--- Input records ---
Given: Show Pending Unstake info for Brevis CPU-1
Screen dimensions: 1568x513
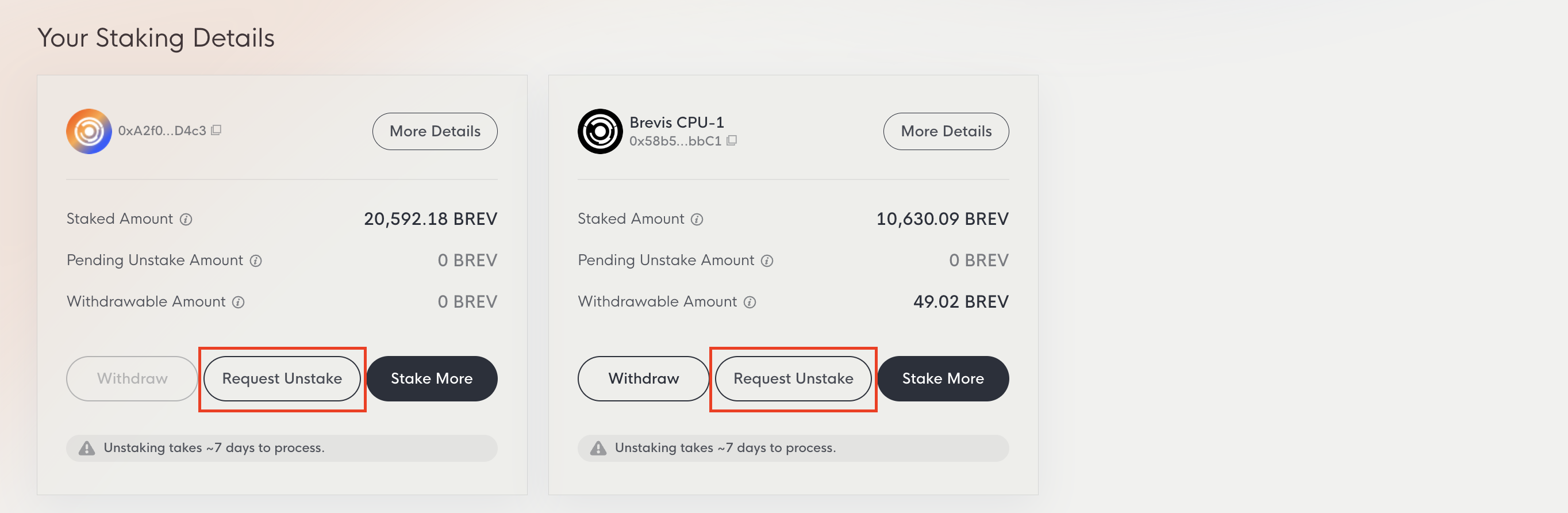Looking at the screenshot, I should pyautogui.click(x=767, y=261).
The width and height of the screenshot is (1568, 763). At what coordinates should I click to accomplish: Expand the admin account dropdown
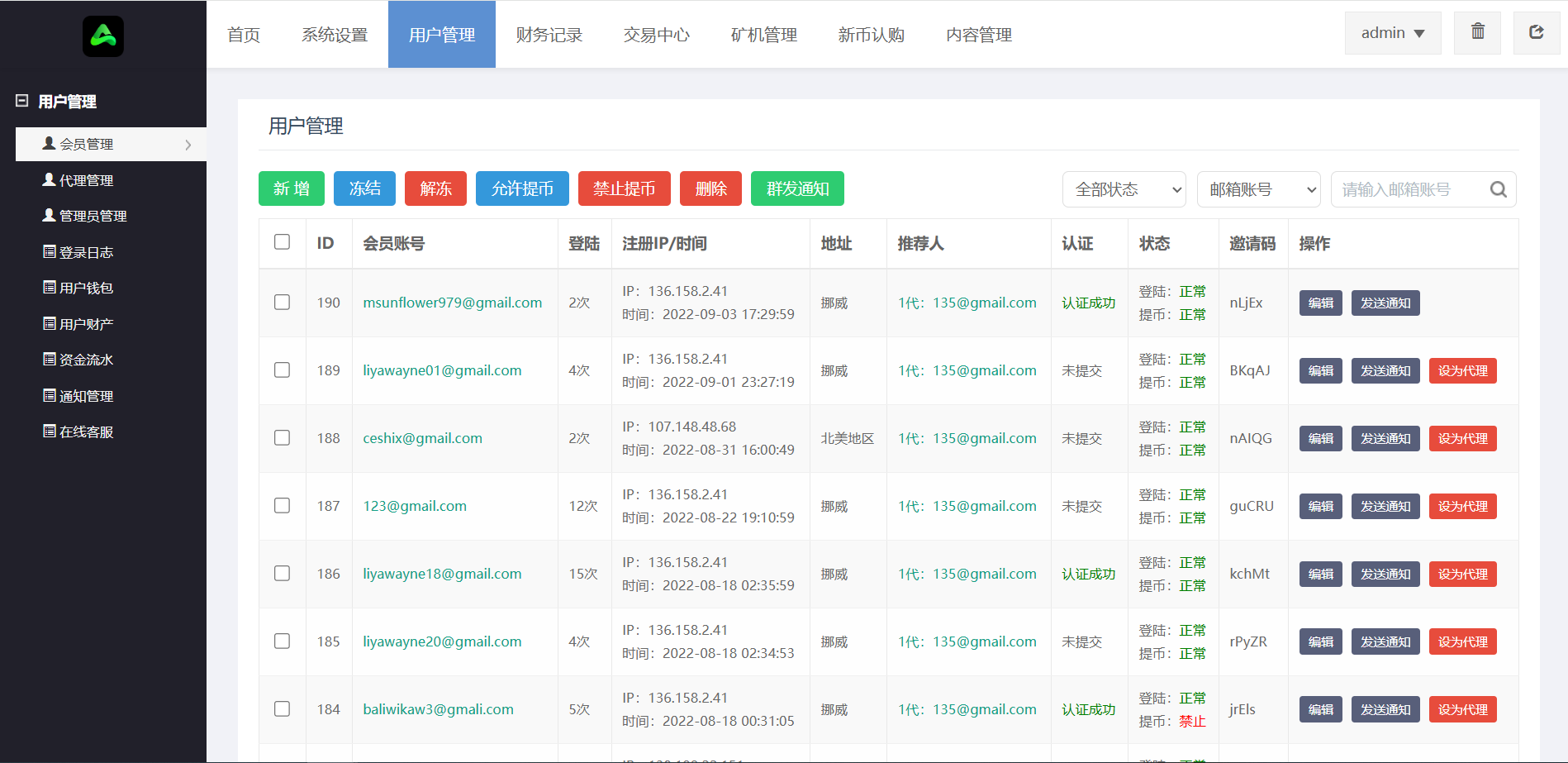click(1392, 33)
---
Goal: Print every line of the entries above verbatim, leaving out the pictures.

Response to the exercise:
Given: Show Pending Unstake info for Brevis CPU-1
Screen dimensions: 1568x513
Looking at the screenshot, I should pyautogui.click(x=767, y=261).
The width and height of the screenshot is (1568, 763). At what coordinates should I click to accomplish: Expand the admin account dropdown
click(1392, 33)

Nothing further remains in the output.